* Excerpt to read:
↓
Creating lookup tables in PowerPivot using SQL queries

On the last post I showed how to model for a scenario in which two datasets must be merged.  A custom lookup table was created using the ‘remove duplicates’ functionality in Excel.  In this post I will walk through the same scenario, but this time using the SQL query wizard in PowerPivot to achieve the same result.  This post is intended for power users who will benefit from creating robust PowerPivot data models.

First of all, lets clarify why this is useful: in order to create a robust PowerPivot report, it is sometimes necessary to create lookup tables to allow PowerPivot relationship rules to work seamlessly (as noted on this post).   In some cases you may want to prototype this manually (as described on my prior post).  However, once you have a final model you want to re-use, you may want to consider using SQL queries instead of manually removing duplicates, in order to benefit from a fully dynamic PowerPivot model that automatically updates lookup tables upon refresh.

SQL query example

I have used the same extract table samples as in the last post.  In this scenario, we don’t want to generate a lookup ‘reference’ table manually, but instead relay on the underlying relational data source.

The modeling solution discussed on the last post is still valid as well: we must create two new lookup tables:  Products and Dates.

Lets start with Products.   Suppose I have already loaded both datasets from a SQL Server source. By clicking the ‘reuse existing connections’ option in the ribbon under the ‘design’ tab, we can re-connect to the source and use PowerPivot ‘Table Import Wizard’ to create the lookup table.   Instead of selecting from a list of tables, I can use the option ‘Write a query that will specify the data to import.’ Even though I am telling PowerPivot I will write a query, there will be no need to write code at all.

Select the ‘design’ button:

image

At this point the SQL wizard opens.  Here are the steps:

1.  Select the Product ID field from Table 1 and the Category from Table 2:

image

2. Click on the ‘Group and Aggregate’ button on the top right corner

image

3. Expand the relationships tab

image

4. Deselect “Auto Detect” on that same tab.  Click on the ‘add relationship’ button:

image

5. Click on the Left Table, specify Table 1.  Then click on the Right Table and specify Table 2.  Change the join type to ‘Full Outer’ (this is needed when creating lookups that span across multiple tables on the same underlying data source. Here is a good explanation of what joins do). 

Finally, select the Join Fields by double clicking on the field and selecting Product ID (on Table 1) equals to Product ID (on Table 2).  Here is how the window should look like:

image

What we have done is select all the Product IDs from Table 1 (as that table contained a comprehensive list of products), and all the Categories from Table 2 (as there were no category columns on the first table).  The ‘grouped by’ option is needed to generate a distinct list of product/category combinations (remove duplicates), and the join was necessary to grab data from both tables.
↑
* Material shown:
↓
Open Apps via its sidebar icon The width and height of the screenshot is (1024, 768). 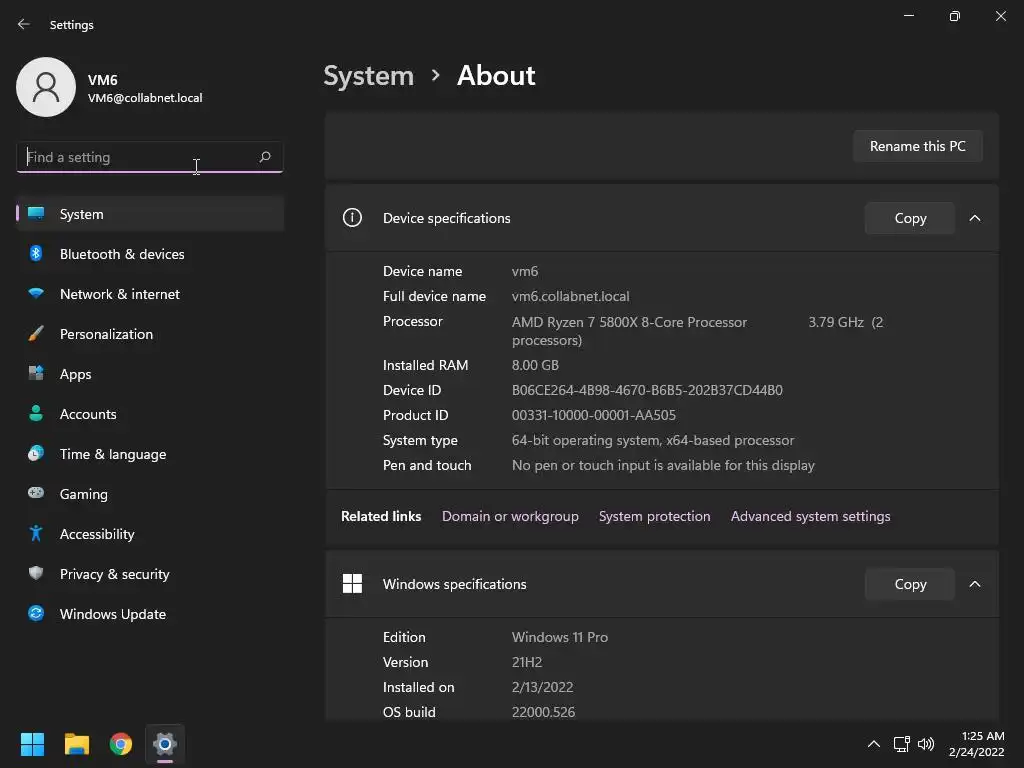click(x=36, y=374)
↑
↓
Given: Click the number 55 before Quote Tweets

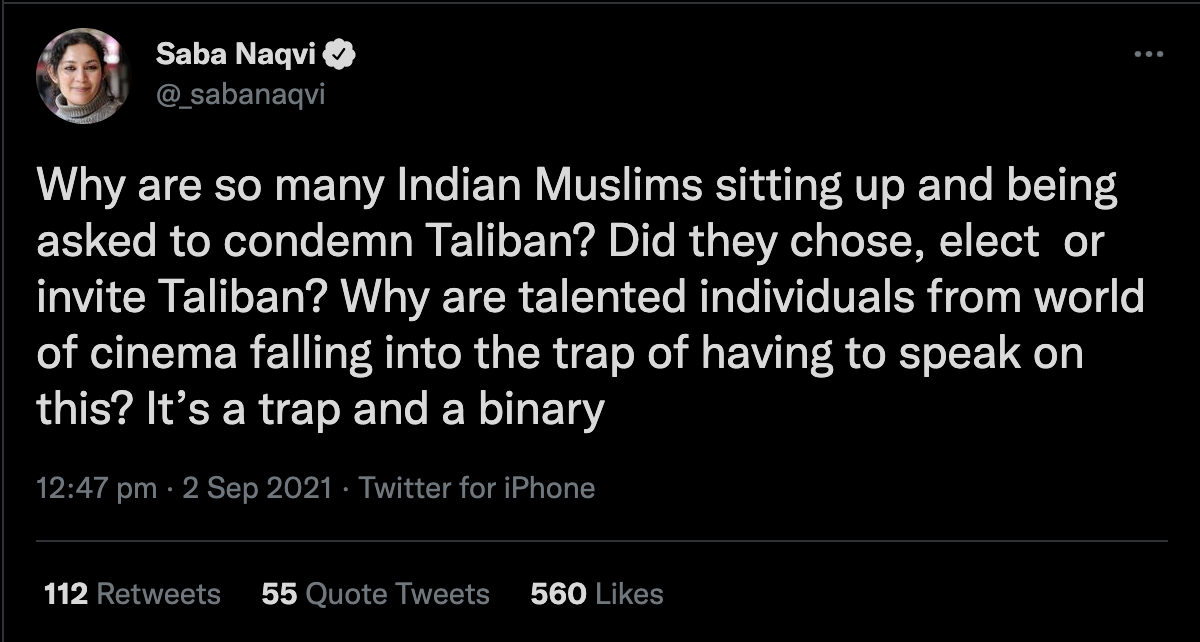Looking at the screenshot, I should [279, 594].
↑
↓
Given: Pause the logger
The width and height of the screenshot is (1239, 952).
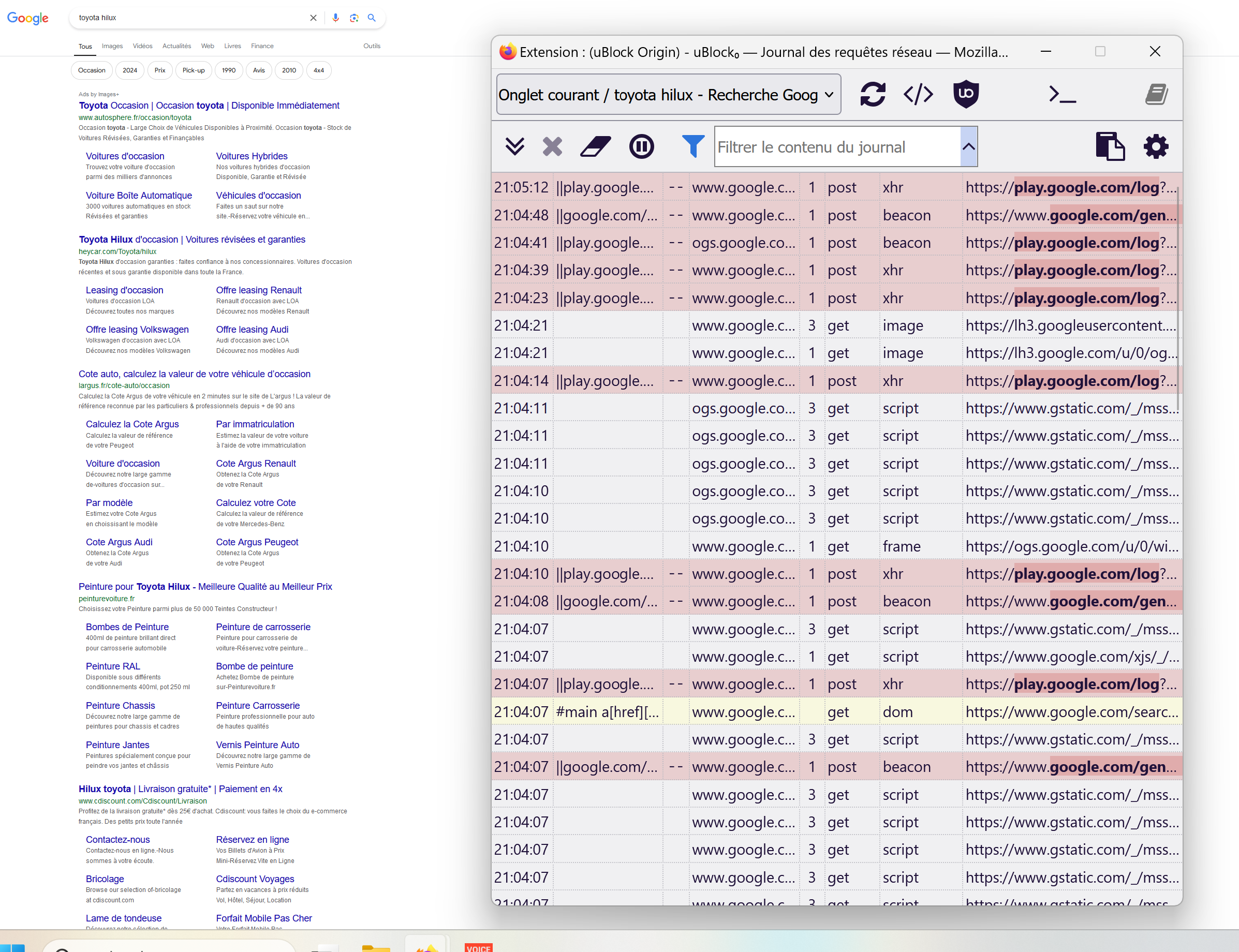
↑
* Written task 1:
In the PowerPivot lookup table post, which join type should be selected in step 5?
* Written task 2:
Transcribe the PowerPivot lookup table post starting at "I have used" and ending at "Products and Dates.".
The items are separate from the PowerPivot lookup table post and do not relate to it.

* Exercise result 1:
Full Outer

* Exercise result 2:
I have used the same extract table samples as in the last post.  In this scenario, we don’t want to generate a lookup ‘reference’ table manually, but instead relay on the underlying relational data source.

The modeling solution discussed on the last post is still valid as well: we must create two new lookup tables:  Products and Dates.